▶ [PAGE TEXT]

______________________________

# CALLING ALL BUILDERS



## midnightcarving (Mar 3, 2010)

Hey all; new to the forums here, this is a cool place though and an invaluable resource.

I am a college student at SUNY Oswego in upstate NY, I'm in the Technology Education department and I'm currently taking a Manufacturing Systems course. We have chosen to produce tactical flashlights.

I have built one light before, but it was a one off so i could take my time producing them, and i was not concerned about price. I need your help with a few things regarding the parts and machining of this product. Any help would be immensely appreciated

MACHINING:
We have access to 6 manual lathes and one CNC lathe and one CNC Mill. We are going to make them out of two pieces: a rear body tube and a front cap that holds everything together. We are working on a production flow currently combining both the CNC and manual lathes with automated setup.

PARTS:
SWITCH: The switch has been a real problem for us, we are going to use a switch in the tail, but we've scoured dealextreme for tail switches and only found a few (none of which we are terribly happy with) It must have a spring built in. POST ANY YOU CAN FIND FOR US PLEASE.

BATTERIES: We are going to use CR123A batts, we need a CHEAP supplier of them, we will be buying 40 for our test production run. POST ANY SOURCE PLEASE

DROP IN MODULE: We are not interested in adding soldering to our production processes. we have enough setup time setting the lathes up. we need a cheap, relatively quality module. Currently we have this on order. Any better prices or value?

______________________________

▶ [WORK TASK A]
Answer these about the forum post on tactical flashlights, one line each:
(i) What college does the poster attend?
(ii) How many manual lathes does the group have access to?
(iii) How many CR123A batteries will be bought for the test production run?
▶ [WORK TASK B]
Translate this sentence from the forum post on tactical flashlights into Spanish: "We have access to 6 manual lathes and one CNC lathe and one CNC Mill."
▶ [WORK TASK C]
Carry on the forum post about producing tactical flashlights, picking up right after its final sentence.

▶ [AVAILABLE DATA]
______________________________

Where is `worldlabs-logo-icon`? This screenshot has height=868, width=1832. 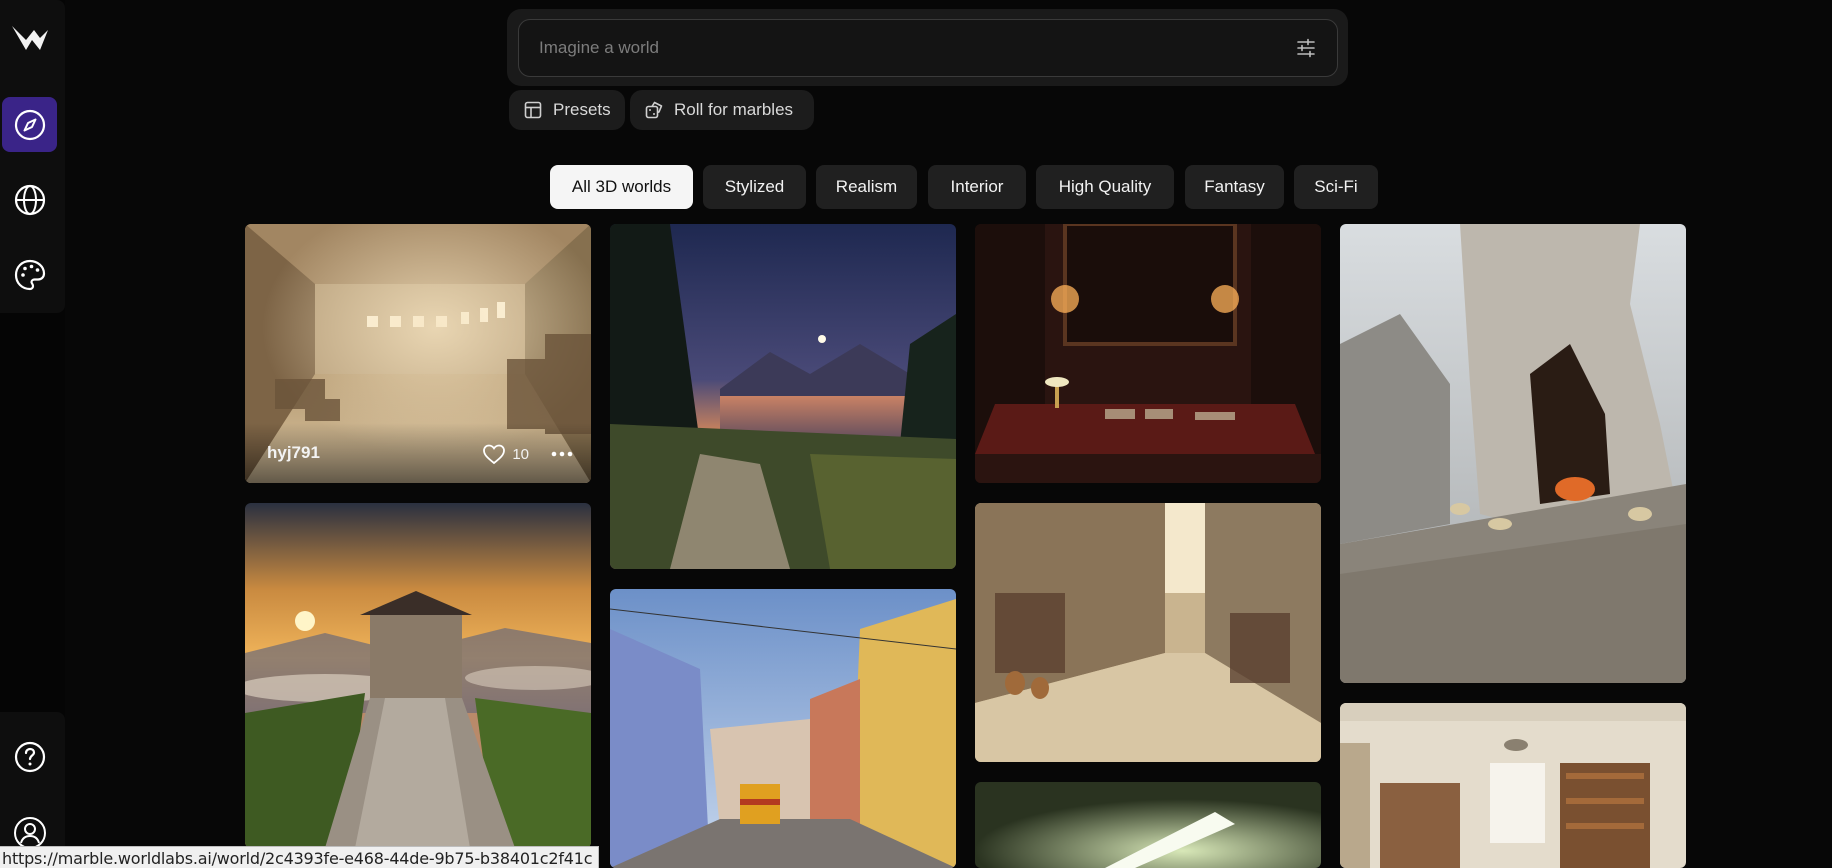
worldlabs-logo-icon is located at coordinates (30, 36).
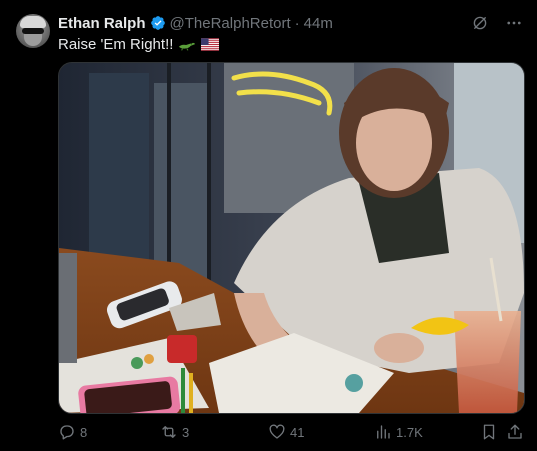 This screenshot has width=537, height=451. Describe the element at coordinates (480, 23) in the screenshot. I see `grok-icon` at that location.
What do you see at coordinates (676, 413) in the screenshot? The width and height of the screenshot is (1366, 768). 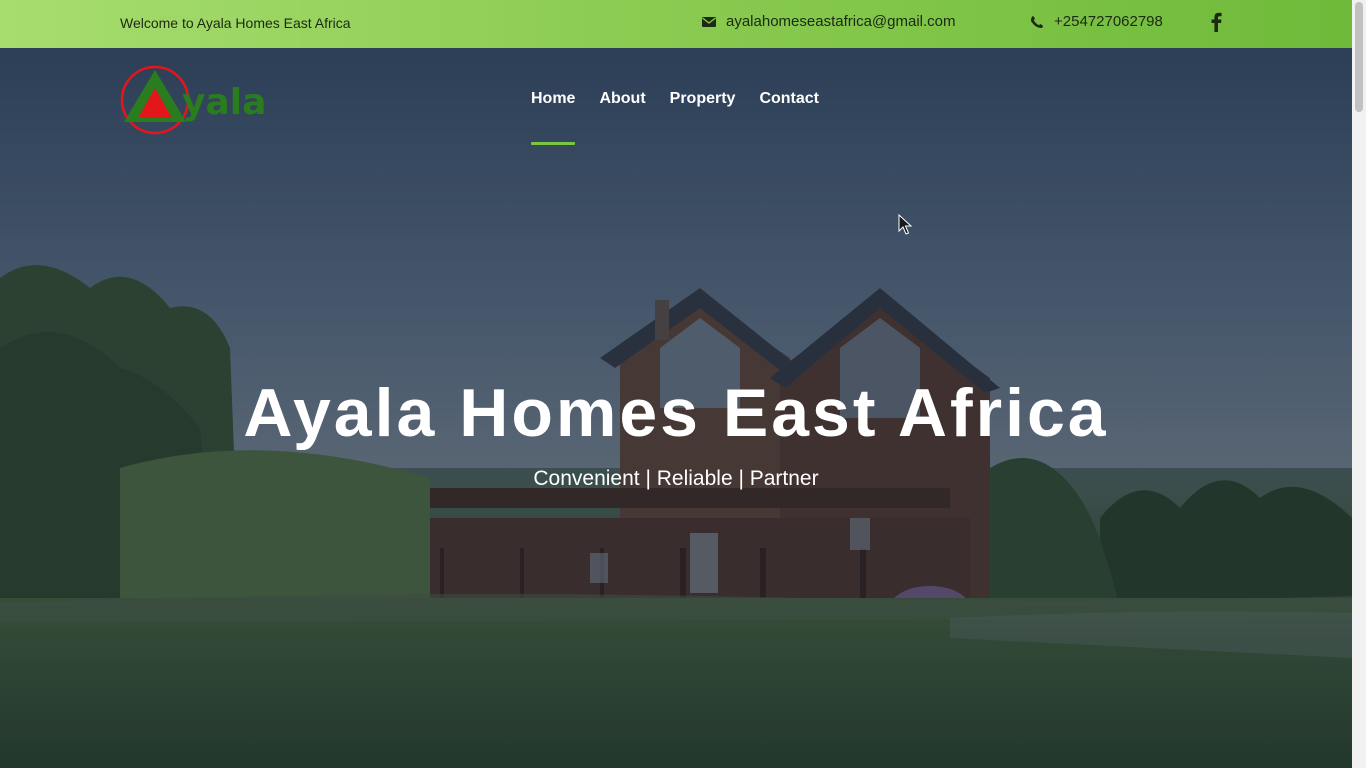 I see `hero-title: Ayala Homes East Africa` at bounding box center [676, 413].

______________________________

▶ [EXERCISE RESULT A]
(i) SUNY Oswego
(ii) Six
(iii) 40

▶ [EXERCISE RESULT B]
Tenemos acceso a 6 tornos manuales, un torno CNC y una fresadora CNC.

▶ [EXERCISE RESULT C]
http://www.dealextreme.com/details.dx/sku.6090

SEALING: the plans we have drawn right now include a glass lens sealed with an o-ring, threads sealed with an o-ring, and a silicone tailcap cover. any other ideaS?

Thanks for any response. We plan on selling these for $25, they will be green anodized and may come with an interchangeable red lens. Will post pics of a prototype when finished.


----------



## SmurfTacular (Mar 4, 2010)

That's a good cree drop in, but I think r2's are better

http://www.dealextreme.com/details.dx/sku.11836

You have access to lathes? Do you offer any custom service?


----------



## midnightcarving (Mar 8, 2010)

yes, we have access to 1 cnc lathe and 6 manual lathes. we are cutting a prototype tomorrow. will post pics.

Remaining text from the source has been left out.